Après un concert à Londres, Ian rencontre une
jolie belge, Annik (Alexandra Maria Lara) qui vient l’interviewer pour un
magazine. Ils débutent une liaison.
Pendant ce temps, devoir mener de front un
groupe, une liaison, son épilepsie, et maintenant un bébé avec Déborah pèse
lourdement sur son travail quotidien. Il s’endort au bureau, son patron
le réveille et l’informe qu’il devra choisir entre continuer sa
musique ou bien son travail à l’agence.
Il décide de continuer sa musique, même si
cela signifie un revenu irrégulier pour sa famille.
Lors d’un concert, il refuse clairement
de monter sur scène, malgré l’impatience de la foule. À contrecœur,
il finit par monter sur scène, mais pas pour longtemps. Il est incapable de
terminer une chanson et il quitte la scène, provoquant le jet de bouteilles sur
la scène par une foule en colère. Le spectacle se termine par une
mini–émeute.
Il explique à son manager : « Je ne
voulais rien de tout ça. Tout le monde me déteste, même les gens qui
m’aiment me détestent. »
Son mariage avec Deborah commence à se
désagréger. Elle découvre la liaison de Ian et veut divorcer, ce que refuse Ian
parce qu’il croit qu’ils peuvent résoudre leurs problèmes. Joy
Division prépare sa première tournée américaine, mais son leader est sur le
point de sombrer.
Ian fait une tentative de suicide par une
overdose de médicaments, en laissant un message pour Deborah avouant son amour
pour Annik. Quand il revient à lui, à l’hôpital ses amis essaient
d’intervenir. Mais, il semble que personne ne peut sauver Ian.
C’est là le principal point faible de Control.
On montre au spectateur quand et comment Ian est devenu suicidaire, mais
on n’explore jamais assez profondément les raisons les plus profondes de
ce désespoir. Pourquoi, à la veille d’une reconnaissance internationale,
un artiste de 23 ans se suiciderait-il ? Ian était entouré d’amis et
d’être chers. Il avait tant de choses à attendre de la vie, par exemple
sa fille nouvellement née.
Malgré cela, tout ceci n’a pas empêché
Ian Curtis de se pendre dans sa cuisine, dans sa ville natale de Macclesfield,
le 23 mai 1980. Parce qu’il devait jouer tant de rôles différents, parce
qu’il devait tellement faire semblant, lan s’épargnait la douleur de
n’être qu’une vulgaire célébrité de plus. Finalement, le
« succès » était bien la dernière chose dont un être sensible comme
lui avait besoin.
Corbijn a précisé lors d’une
interview : « C’est en fait l’épilepsie de Ian qui a
causé le problème. Il se sentait responsable du groupe. Il pensait que
s’ils allaient en Amérique et qu’il avait des crises sur scène,
cela menacerait l’avenir du groupe. Il avait l’impression que ces
problèmes s’amplifiaient dans son esprit. »

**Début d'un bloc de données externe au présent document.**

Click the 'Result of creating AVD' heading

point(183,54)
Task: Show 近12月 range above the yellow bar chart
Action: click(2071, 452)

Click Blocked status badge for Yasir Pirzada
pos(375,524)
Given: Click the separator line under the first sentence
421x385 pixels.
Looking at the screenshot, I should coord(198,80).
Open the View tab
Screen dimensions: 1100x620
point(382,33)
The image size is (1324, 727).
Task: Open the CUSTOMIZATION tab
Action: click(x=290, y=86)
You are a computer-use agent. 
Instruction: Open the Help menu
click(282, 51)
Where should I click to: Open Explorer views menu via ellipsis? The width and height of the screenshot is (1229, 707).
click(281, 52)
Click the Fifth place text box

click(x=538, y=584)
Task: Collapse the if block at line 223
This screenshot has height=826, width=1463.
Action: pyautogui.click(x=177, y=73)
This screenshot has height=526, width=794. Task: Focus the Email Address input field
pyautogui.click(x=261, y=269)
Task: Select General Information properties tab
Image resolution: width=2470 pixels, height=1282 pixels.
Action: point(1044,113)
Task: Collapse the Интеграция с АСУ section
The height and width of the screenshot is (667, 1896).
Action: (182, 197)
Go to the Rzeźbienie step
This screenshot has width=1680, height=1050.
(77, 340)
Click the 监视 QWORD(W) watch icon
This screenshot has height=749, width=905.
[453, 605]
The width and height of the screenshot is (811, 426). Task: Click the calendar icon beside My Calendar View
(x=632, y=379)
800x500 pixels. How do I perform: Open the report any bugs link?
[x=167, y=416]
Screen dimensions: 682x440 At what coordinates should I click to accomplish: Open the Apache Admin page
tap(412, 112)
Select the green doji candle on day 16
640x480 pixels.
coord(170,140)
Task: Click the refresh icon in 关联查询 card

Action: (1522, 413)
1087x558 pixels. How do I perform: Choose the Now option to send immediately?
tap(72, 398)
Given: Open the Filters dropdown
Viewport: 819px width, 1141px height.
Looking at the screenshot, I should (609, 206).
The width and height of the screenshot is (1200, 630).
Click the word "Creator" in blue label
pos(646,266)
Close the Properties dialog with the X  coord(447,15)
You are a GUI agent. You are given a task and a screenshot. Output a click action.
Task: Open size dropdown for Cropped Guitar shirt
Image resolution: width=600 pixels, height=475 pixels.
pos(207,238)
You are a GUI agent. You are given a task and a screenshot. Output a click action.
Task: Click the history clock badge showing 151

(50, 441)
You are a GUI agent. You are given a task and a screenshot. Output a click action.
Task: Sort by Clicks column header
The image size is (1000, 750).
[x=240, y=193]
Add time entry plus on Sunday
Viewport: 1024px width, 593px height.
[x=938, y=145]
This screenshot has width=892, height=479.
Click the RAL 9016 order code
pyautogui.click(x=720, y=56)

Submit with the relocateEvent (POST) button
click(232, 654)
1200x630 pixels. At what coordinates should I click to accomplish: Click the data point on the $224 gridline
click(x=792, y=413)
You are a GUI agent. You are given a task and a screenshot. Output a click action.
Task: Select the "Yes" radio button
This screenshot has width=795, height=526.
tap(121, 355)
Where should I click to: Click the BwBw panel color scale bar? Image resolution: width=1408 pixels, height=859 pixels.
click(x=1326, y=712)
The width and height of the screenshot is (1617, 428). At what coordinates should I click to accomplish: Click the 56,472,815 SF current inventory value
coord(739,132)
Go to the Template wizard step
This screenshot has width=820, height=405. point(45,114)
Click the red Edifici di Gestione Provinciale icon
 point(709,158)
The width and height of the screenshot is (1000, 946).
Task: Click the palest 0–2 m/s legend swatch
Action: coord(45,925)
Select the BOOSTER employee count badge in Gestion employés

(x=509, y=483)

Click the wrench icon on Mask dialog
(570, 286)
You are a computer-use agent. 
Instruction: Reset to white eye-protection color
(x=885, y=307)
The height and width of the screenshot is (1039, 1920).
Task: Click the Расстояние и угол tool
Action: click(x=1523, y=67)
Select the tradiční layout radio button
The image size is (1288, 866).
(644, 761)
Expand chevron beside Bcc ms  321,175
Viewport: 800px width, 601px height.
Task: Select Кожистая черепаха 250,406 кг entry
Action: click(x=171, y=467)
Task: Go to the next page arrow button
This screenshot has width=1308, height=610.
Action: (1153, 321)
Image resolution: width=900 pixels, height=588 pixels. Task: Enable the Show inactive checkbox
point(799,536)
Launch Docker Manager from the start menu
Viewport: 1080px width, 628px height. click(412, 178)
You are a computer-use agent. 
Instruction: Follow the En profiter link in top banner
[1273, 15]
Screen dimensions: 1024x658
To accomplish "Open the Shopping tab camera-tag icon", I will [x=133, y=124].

Ceci n’est pas exact. La relation entre
le climat social et une tragédie personnelle est complexe, mais dans le cas
d’un personnage public sensible à l’extrême comme Curtis cette
relation est évidente. Les caractéristiques de l’époque, la nature de cette
industrie du spectacle, avide d’argent… On pourrait évidemment en
dire davantage.
Le film se distingue par ses nombreuses
qualités artistiques. Son approche légère et discrète compense le sujet assez lugubre,
mais on aurait souhaité que le film approfondisse les questions de la vie et de
la mort qu’il soulève. Plus d’un quart de siècle s’est écoulé
depuis les évènements décrits dans le film. Pourquoi ce film a-t-il été fait et
produit maintenant ? Pourquoi les thèmes évoqués ont-ils une telle
résonance ? Peut-être parce qu’en 2008, beaucoup de gens de par le
monde sentent qu’ils ne maîtrisent plus rien.